Reading Notes: “Alpa: Automating Inter- and Intra-Operator Parallelism for Distributed Deep Learning”
date
Feb 24, 2025
slug
alpa
status
Published
tags
MLSys
summary
type
Post
Motivation
Recent advancements in large-scale models have demonstrated impressive performance across a wide range of tasks. However, training such massive models on distributed clusters demands considerable engineering effort, as it involves configuring numerous task-specific or architecture-specific strategies and parameters. These configurations are often interdependent, adding further complexity to the process.
To address this challenge, automating the training process offers substantial benefits by reducing manual effort and improving efficiency. Under the conventional perspective, parallelism in distributed training is typically categorized into three types: data parallelism, operator parallelism, and pipeline parallelism. In practice, these approaches are frequently combined to maximize performance. However, the interdependence of their associated parameters creates a combinatorially explosive space of possible parallel execution plans, making manual optimization intractable.
To overcome this, Alpa introduces a compiler that automatically generates near-optimal parallel execution plans. It adopts a hierarchical view of parallelism, distinguishing between inter-operator and intra-operator parallelism, enabling a structured and efficient exploration of the execution plan space.
Approach
New Perspectives on Parallelism

In this paper, a new pespective on parallelism is proposed:
- Inter-op parallelism: the partition happens only at the boundary between operators (i.e. we do not partition operators)
- Intra-op parallelism: the partition happens inside operators (i.e. we partition operators)

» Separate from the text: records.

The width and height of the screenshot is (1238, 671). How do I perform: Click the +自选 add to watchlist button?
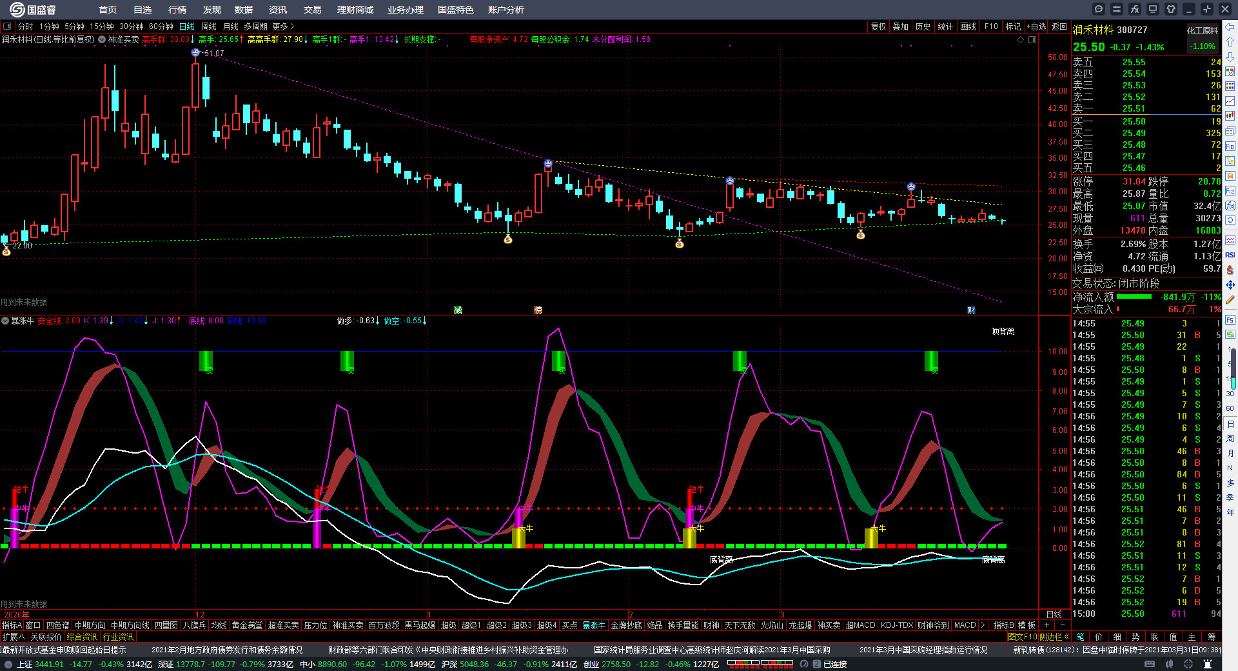1036,26
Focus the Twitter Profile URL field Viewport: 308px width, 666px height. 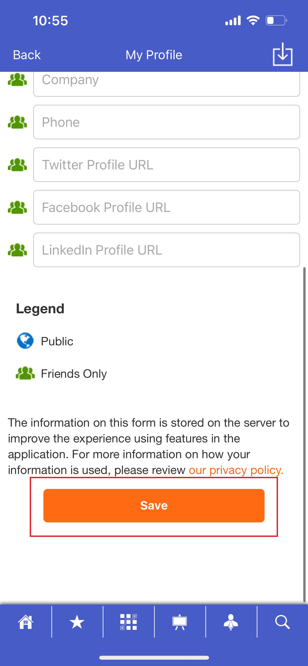(x=167, y=165)
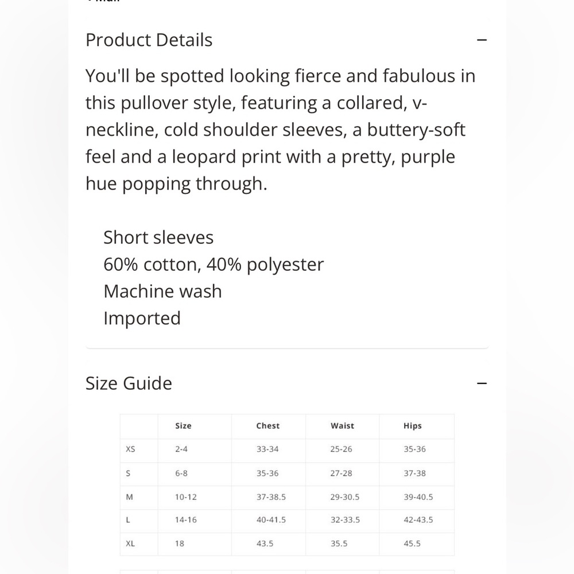Click the Machine wash list item
This screenshot has width=574, height=574.
(163, 292)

These two types of parallelism can be applied orthogonally, and forms a hierarchy: we can first do an inter-op parallel partition, and inside each partition do an intra-op parallel partition.
It is notable that for inter-op, communication overhead is small since only P2P communication is needed at the boundary of stages, but may have lower device utilization, whereas collective communication like all-reduce is needed for intra-op at repartition points, but can have better device utilization.
Core Ideas

Alpa’s core idea is to exploit the similar hierarchical nature in both parallelism and device cluster:
- devices inside a node is connected by high bandwidth link (NVLink), which is suitable for intra-op parallelism.

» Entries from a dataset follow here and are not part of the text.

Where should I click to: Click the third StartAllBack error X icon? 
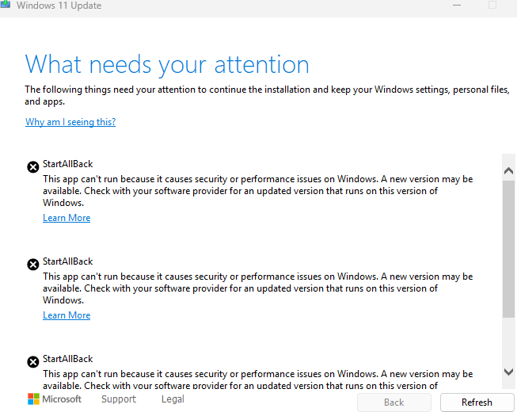[33, 361]
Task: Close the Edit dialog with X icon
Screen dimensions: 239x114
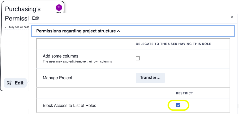Action: (232, 18)
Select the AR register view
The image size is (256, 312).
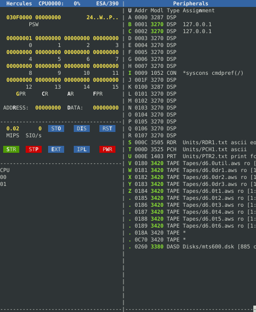(71, 93)

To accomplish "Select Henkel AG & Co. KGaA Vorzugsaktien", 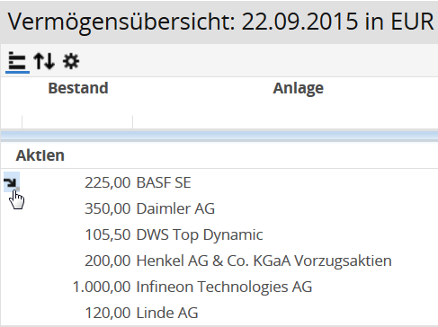I will click(x=264, y=261).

- devices in different nodes are connected by slow links, which is suitable for inter-op parallelism.
By leveraging this hierarchical structure, Alpa defines a structured plan space that enables the automated optimization and selection of an efficient parallel execution strategy.
Alpa’s automated plan generation comprises of three stage:
- Inter-op pass: assign stage to device-sub mesh
- Intra-op pass: split operators inside a device-sub mesh
- runtime orchestration: ties everything together and generate some instructions needed for the final pipeline execution.
Intra-op Pass
- Employs an SPMD style: Partitions the operator evenly across devices and executes the same instructions on all devices to ensure efficient computation.
- Plan Space Definition: Represents it as a combination of sharding strategies for each tensor axis, determining how data is distributed across devices.
- Optimization Objective: Defines the total cost as the sum of compute cost and communication cost, and solves the optimization problem using Integer Linear Programming.
Inter-op Pass
- Plan Space Definition: the product of sequence partitions to stages and stages to device-sub mesh assignment.
- Optimization Objective: the total latency of the pipelined execution, with each stage costs computed from the intra-op pass. This optimization problem is solved by dynamic programming.
Runtime Orchestration
- generate instructions for collective communications needed in intra-op level and p2p communications needed in inter-op level.
- generate pipeline execution instructions for inter-op level.
Evaluation
Training on GPT-3, GShard MoE, and Wide-ResNet was conducted using both hand-tuned systems and Alpa.
The result demonstrates that Alpa can automate distributed deep learning training and achieve performance that matches or surpasses state-of-the-art manually optimized systems.